As implied by the original titled, the songs were recorded live at Fingerprints, a record store in Long Beach, CA. There were 1,000 copies pressed, a Fingerprints exclusive on blood red limited to 300 copies and black limited 700 copies, which was made available to all other stores. I’m not a big fan of the regional or certain store exclusive colors. While it is a special thing for the store the songs were record in, it penalizes variant collectors who don’t happen to live anywhere near southern California. It also further perpetuates flipping. The blood red and black colors continues the theme going with Horrible Crowes vinyl releases, as all of their releases have been pressed on blood red or black vinyl.


The Horrible Crowes’ latest and second overall 7″ is not officially released until February 21, 2012, but Side One Dummy started shipping out copies the week before the release date in order for them to reach everyone on the release date. The 7″ features an a cover of the INXS song “Never Tear Us Apart” on the b-side, which I believe is exclusive to this 7″ and was unreleased up to this point.

The 7″ has a U.S. pressing and a UK pressing. The U.S. pressing was pressed on three colors; blood red limited to 300 copies, clear yellow limited to 300 copies and black limited to 400 copies. Red copies were exclusive to Side One Dummy, yellow copies were exclusive to Shit Radio Cast and black copies were widely available as they were distributed everywhere. The colored copies for the U.S. pressing sold out during the pre-order phase. The record for the U.S. pressing comes in a printed dust sleeve rather than a regular paper dust sleeve. The UK pressing is apparently done on the same colors as the U.S. pressing, but were pressed at a plant in Europe. Pressing info for the UK pressing has not been released yet to my knowledge. I believe Banquet Records is the exclusive retailer for the UK pressing.

Initially it was advertised the b-side for this 7″ would be a cover of Katy Perry’s “Teenage Dream,” but that turned out not to be the case.
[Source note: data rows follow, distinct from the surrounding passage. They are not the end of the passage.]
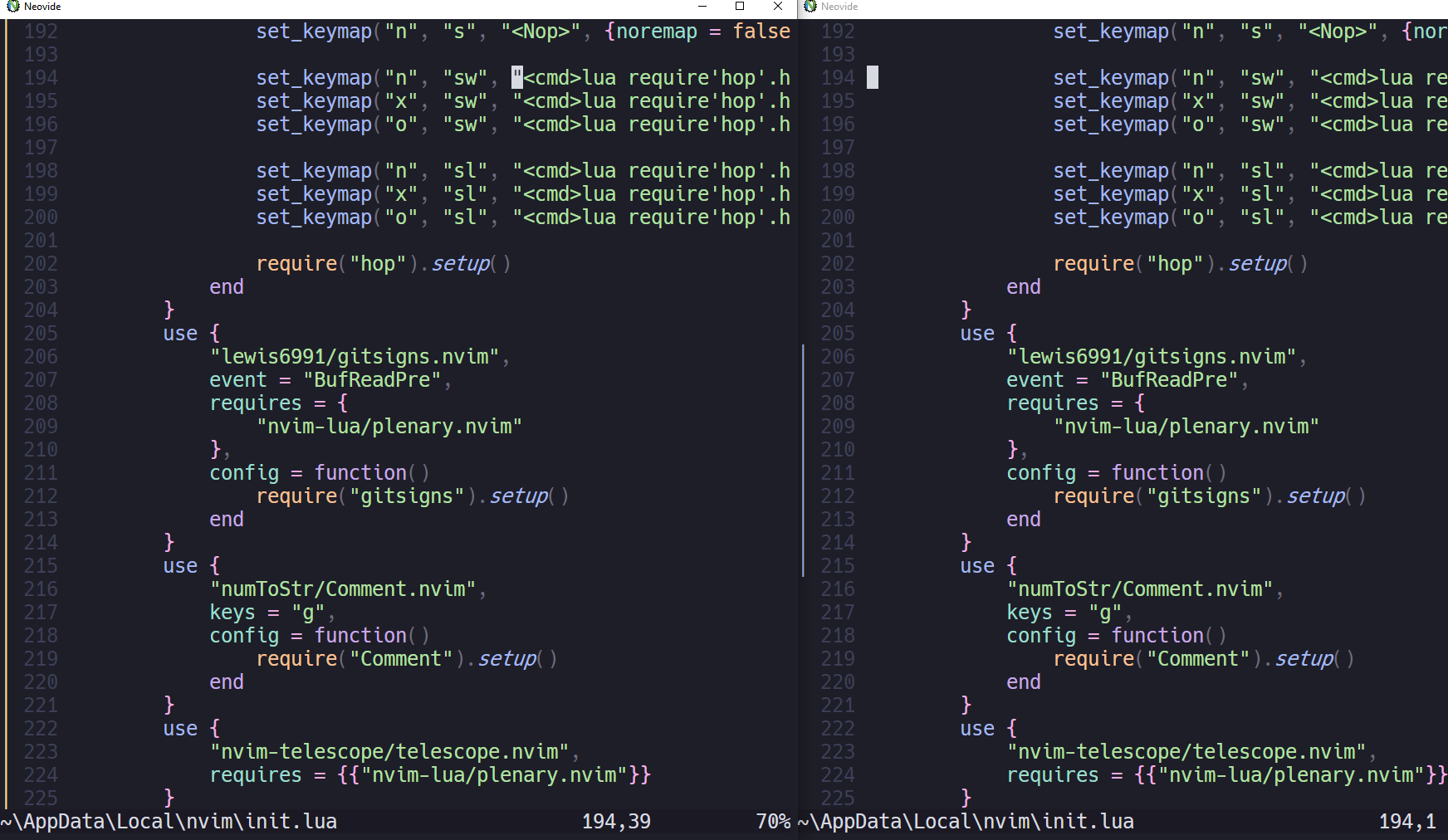The height and width of the screenshot is (840, 1448).
Task: Click the Neovide logo icon in left title bar
Action: pyautogui.click(x=12, y=7)
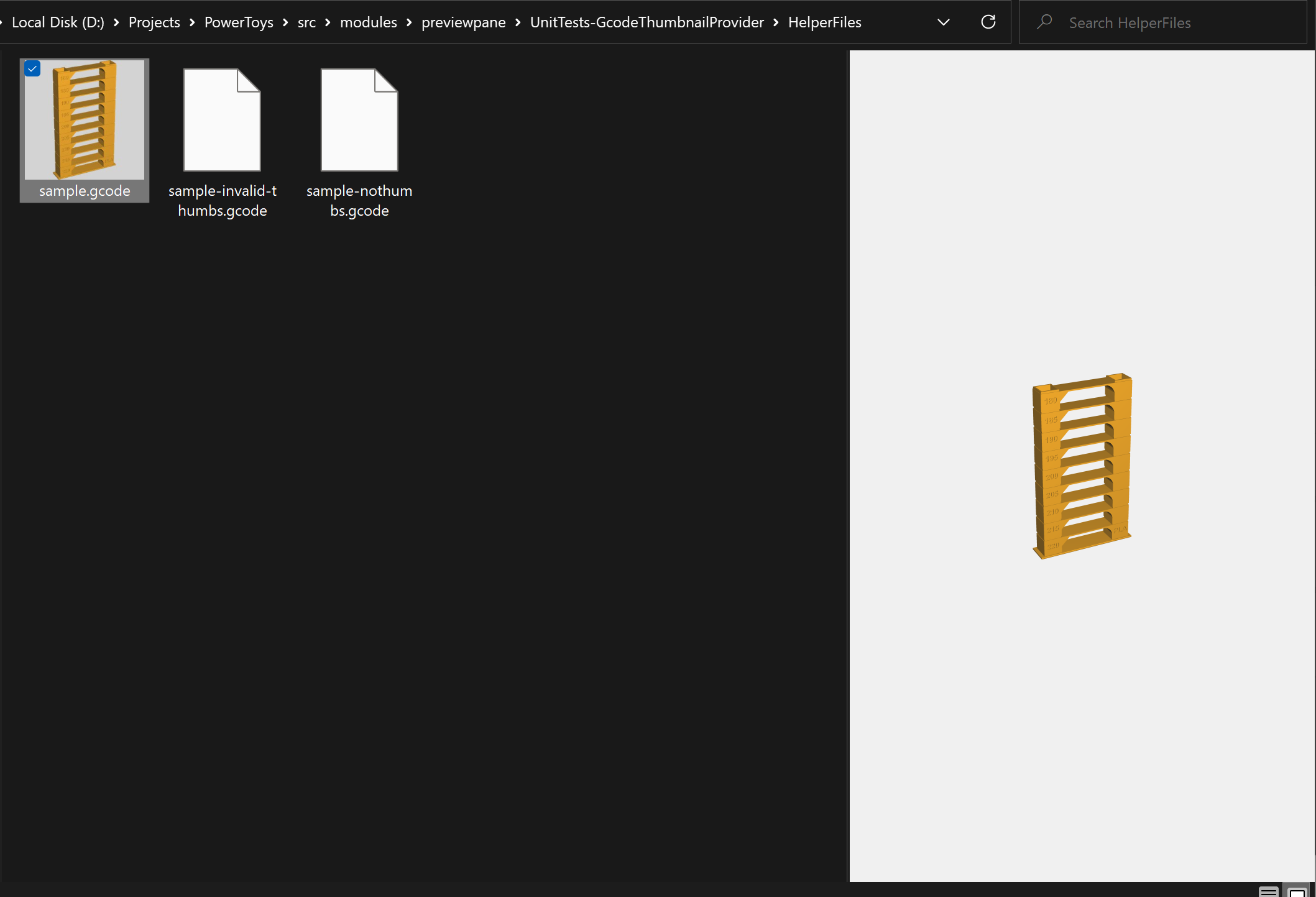Expand the chevron between src and modules
1316x897 pixels.
[x=327, y=22]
Side One Dummy apologized for the mixup and stated that the Katy Perry cover would be featured on a future The Horrible Crowes release.


This 7″ was only available through a deluxe package deal pre-order for The Horrible Crowes debut full length Elsie through Side One Dummy Records. There were only 330 copies pressed, I believe all on blood red vinyl, the same as the Elsie LP. Since the color of this 7″ was never announced or made known, I am not sure if there are other colors out there, especially since my blog is one of the first, if not the first place to post photos of the record. I am not sure if there is an official title for this 7″ either. Also included in the deluxe package was a t-shirt and a screen-printed poster, both which turn out features the album artwork for this 7″.

If you are familiar with the Circa Survive b-sides 7″, this Horrible Crowes 7″ features the same packaging. This 7″ also features an exclusive track on b-side, “Joey,” which is a Concrete Blonde cover. Each copy of the record is individually numbered, which is printed underneath the flap on the bottom half of the jacket, and only becomes visible when the envelope type packaging is. opened.